Hf-based carbides are highly desirable candidates for thermal protection applications above 2000 ℃ due to their extremely high melting point and favorable mechanical properties. However, as a crucial indicator for composition design and performance assessment, the static oxidation behavior of Hf-based carbides at their potential service temperatures has been rarely studied.
In a study published in the KeAi journal Advanced Powder Materials, a group of researchers from Central South University and China Academy of Launch Vehicle Technology revealed the static oxidation mechanism of (Hf, Ti)C bulks at 2500 ℃, as well as the effect of Ti substitutions on their oxidation behaviors.
"The addition of Ti element can make the microstructure of HfC oxide layer more complex," explained Shiyan Chen, lead author of the study. "Typically, such a composite oxide layer has better protective properties."
The thickness of the oxide layer on the surface of (Hf, Ti)C was reduced by 62.29 % compared with that on the HfC monocarbide surface after oxidation at 2500 ℃ for 2000 s. The dramatic improvement in oxidation resistance was attributed to the unique oxide layer structure consisting of various crystalline oxycarbides, HfO2 and carbon.
"The Ti-rich oxycarbide ((Ti, Hf)CxOy) dispersed within HfO2 formed the major structure of the oxide layer. A coherent boundary with lattice distortion existed at the HfO2 / (Ti, Hf)CxOy interface along the (111) crystal plane direction, which served as an effective oxygen diffusion barrier," added Chen.
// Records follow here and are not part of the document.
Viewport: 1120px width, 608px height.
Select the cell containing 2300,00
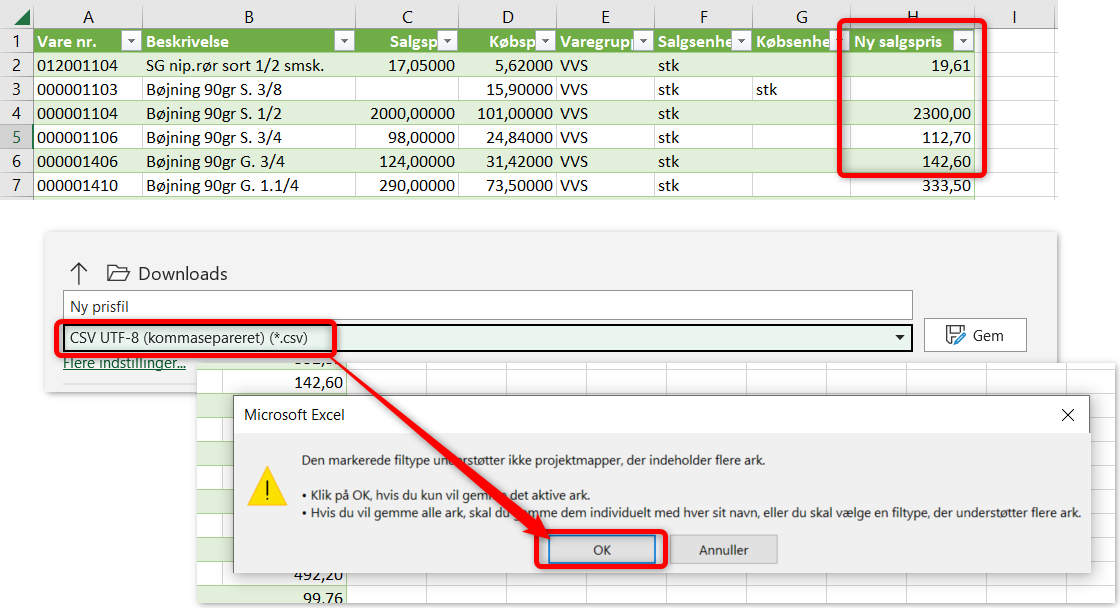pos(911,113)
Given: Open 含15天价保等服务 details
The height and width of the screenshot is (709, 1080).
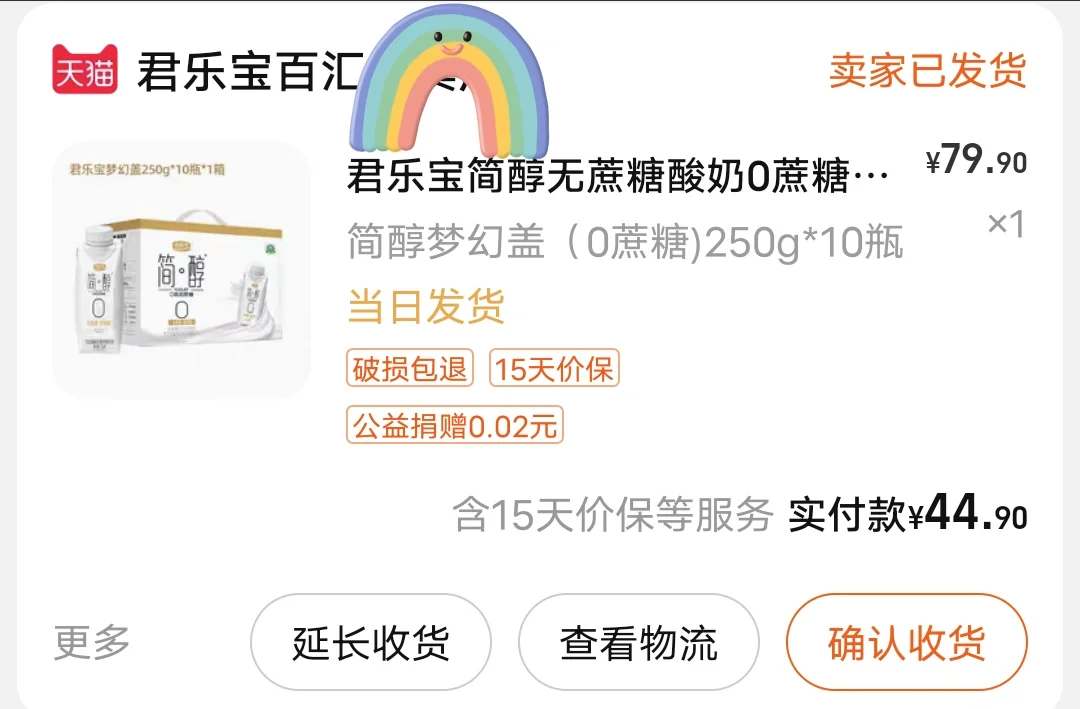Looking at the screenshot, I should coord(612,515).
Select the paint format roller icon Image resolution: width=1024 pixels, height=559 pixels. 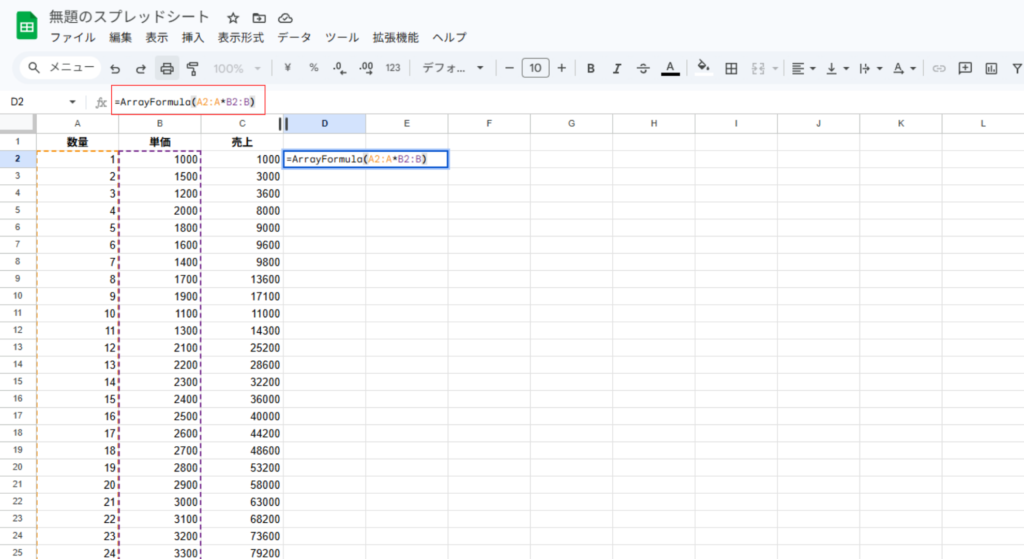point(192,69)
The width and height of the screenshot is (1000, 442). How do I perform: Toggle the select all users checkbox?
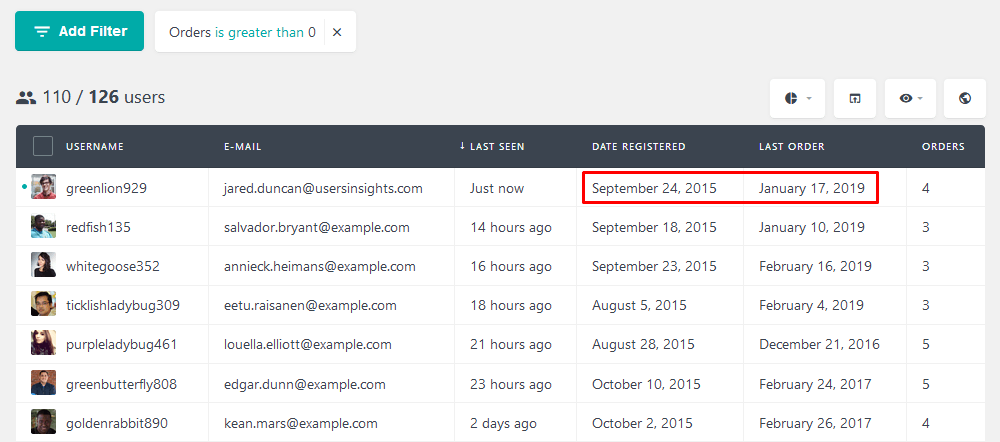click(x=43, y=146)
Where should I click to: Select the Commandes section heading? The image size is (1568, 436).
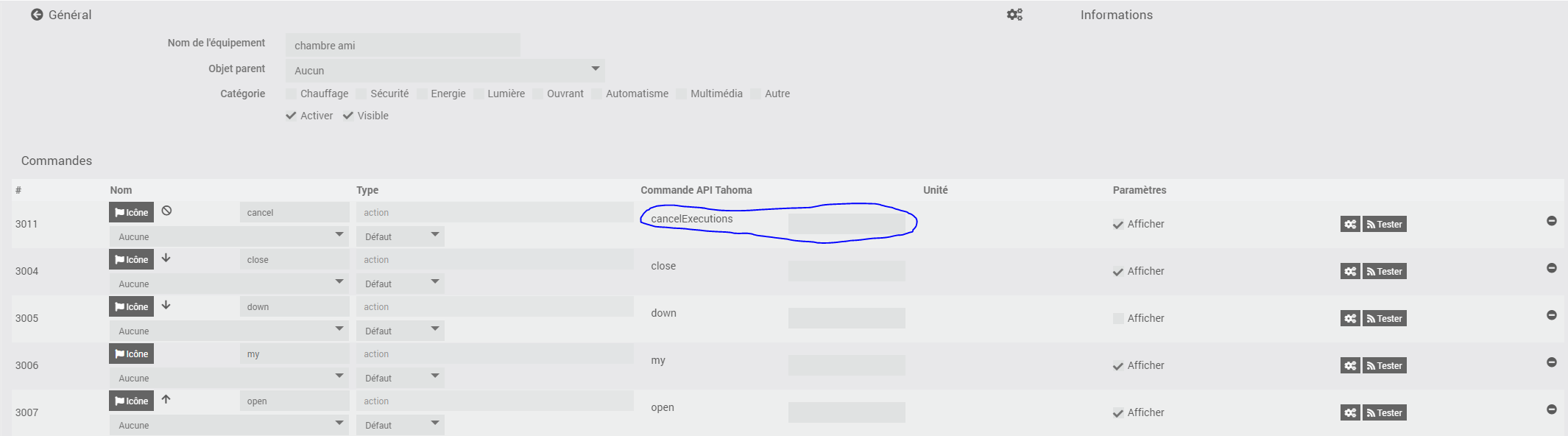(x=57, y=161)
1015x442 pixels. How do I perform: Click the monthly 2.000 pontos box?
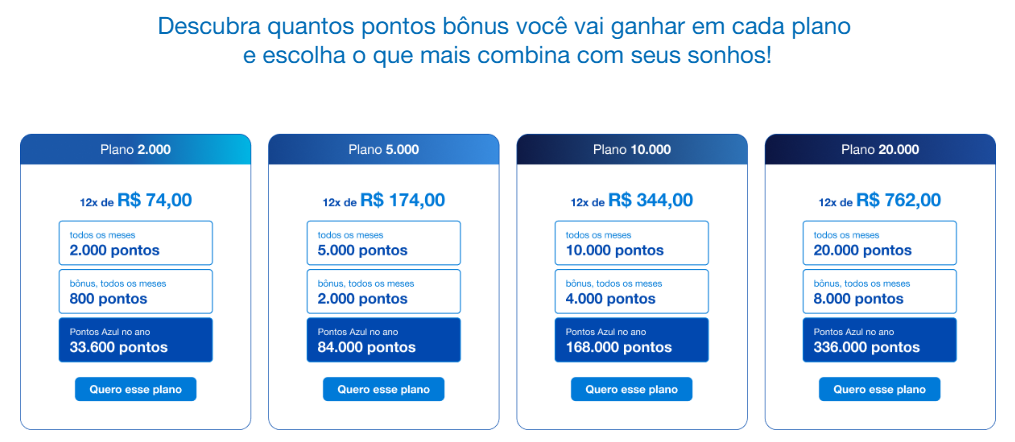click(135, 243)
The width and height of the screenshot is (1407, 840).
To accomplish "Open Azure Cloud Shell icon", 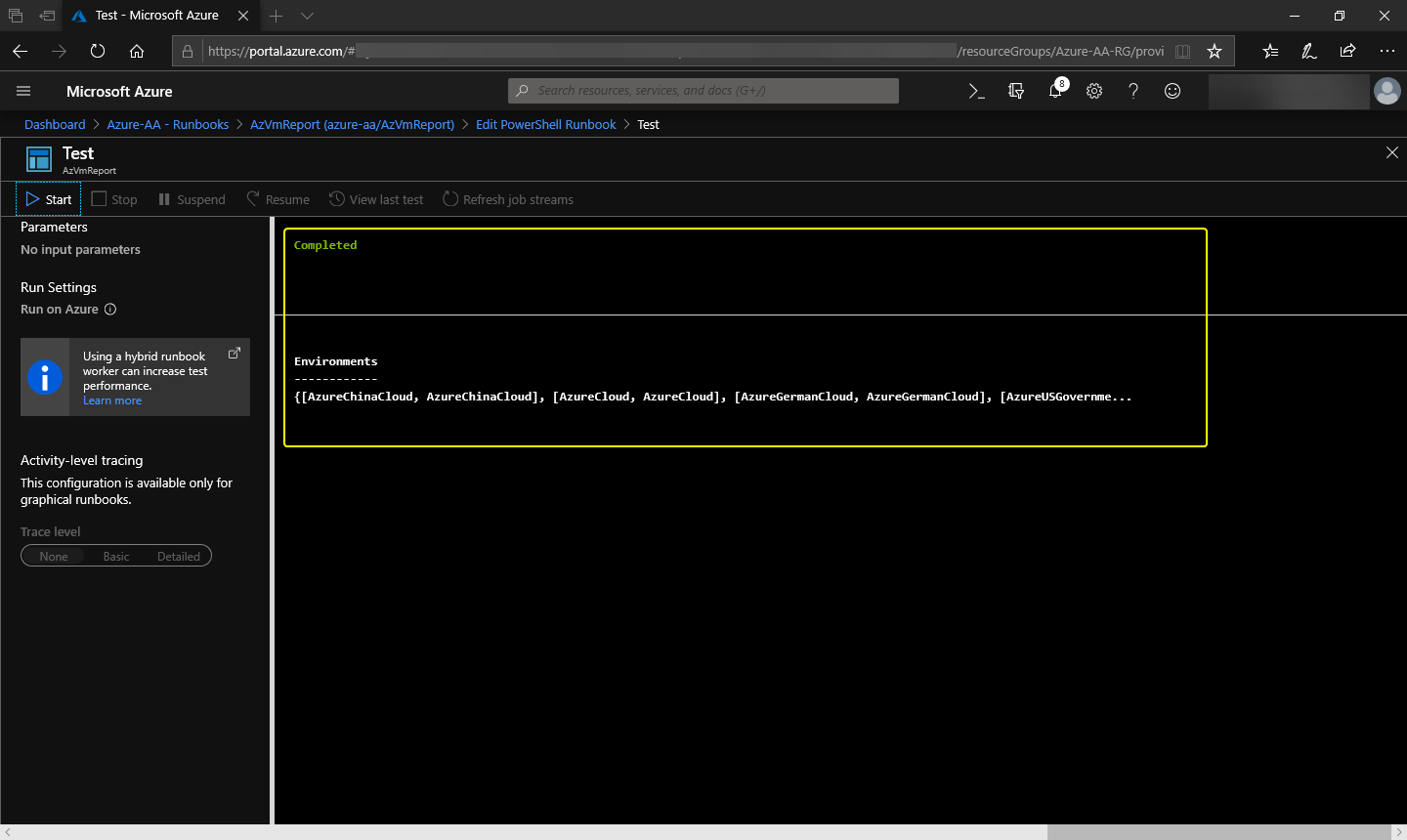I will (x=976, y=91).
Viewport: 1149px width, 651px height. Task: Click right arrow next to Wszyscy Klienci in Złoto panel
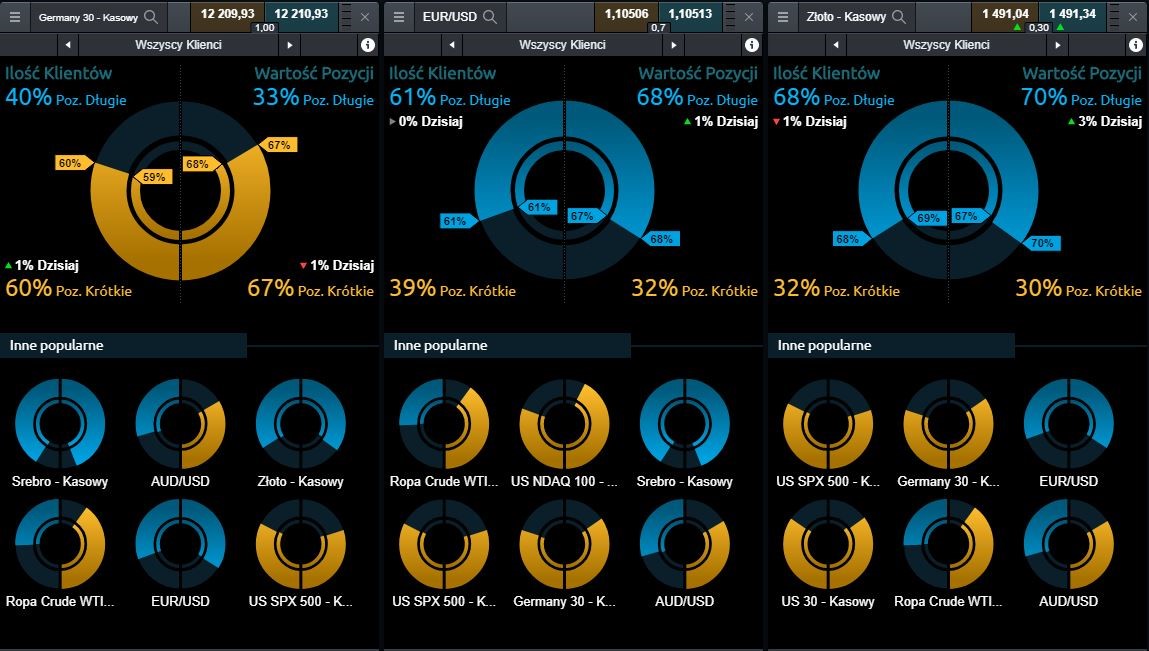point(1058,45)
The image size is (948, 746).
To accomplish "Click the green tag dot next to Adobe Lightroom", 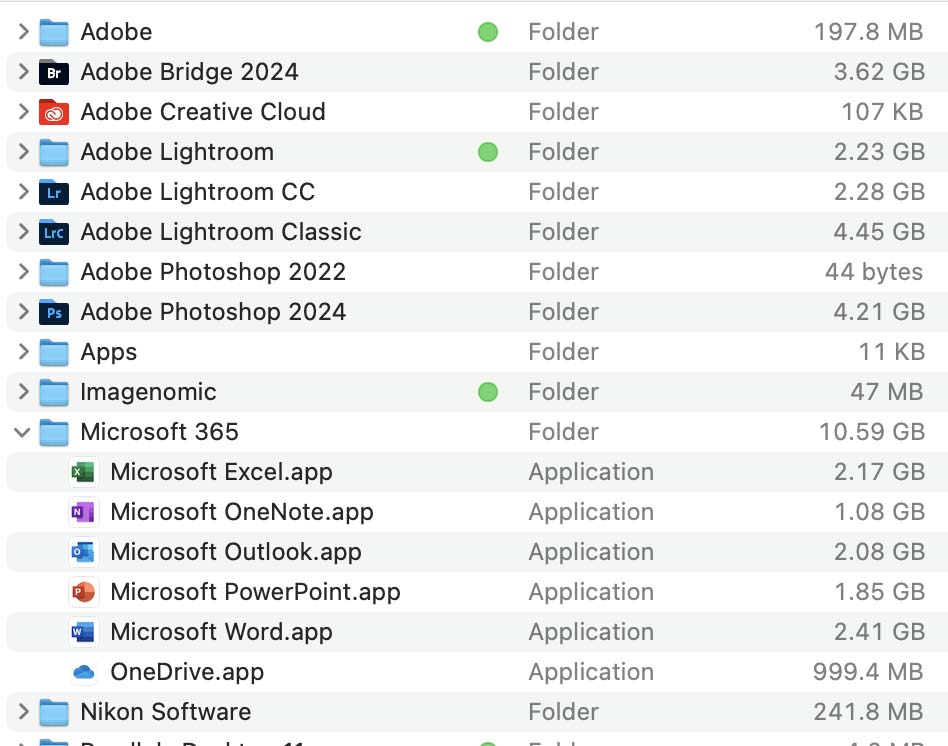I will tap(488, 152).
The Hf-rich oxycarbide ((Hf, Ti)CxOy) together with (Ti, Hf)CxOy, HfO2, and precipitated carbon constituted a dense transition layer, ensuring favorable bonding between the oxide layer and the matrix. Furthermore, the Ti content affects the diffusion of carbon in (Hf, Ti)C lattice and the distribution of Ti-rich oxycarbide, which will further determine the structural integrity of the oxide layer. Based on the results of oxidation kinetics, 30%-40 at. % Ti substitution provides the best enhancement of oxidation resistance.
According to Professor Zhaoke Chen, co-lead and corresponding author, this study represents a novel exploration in the field of ultra-high temperature ceramics (UHTCs). "Our study enhances the comprehension of the structural evolution during ultra-high temperature oxidation. The findings offer theoretical guidance for optimizing the composition of UHTCs to broaden their applications at ultra-high temperatures," said Chen.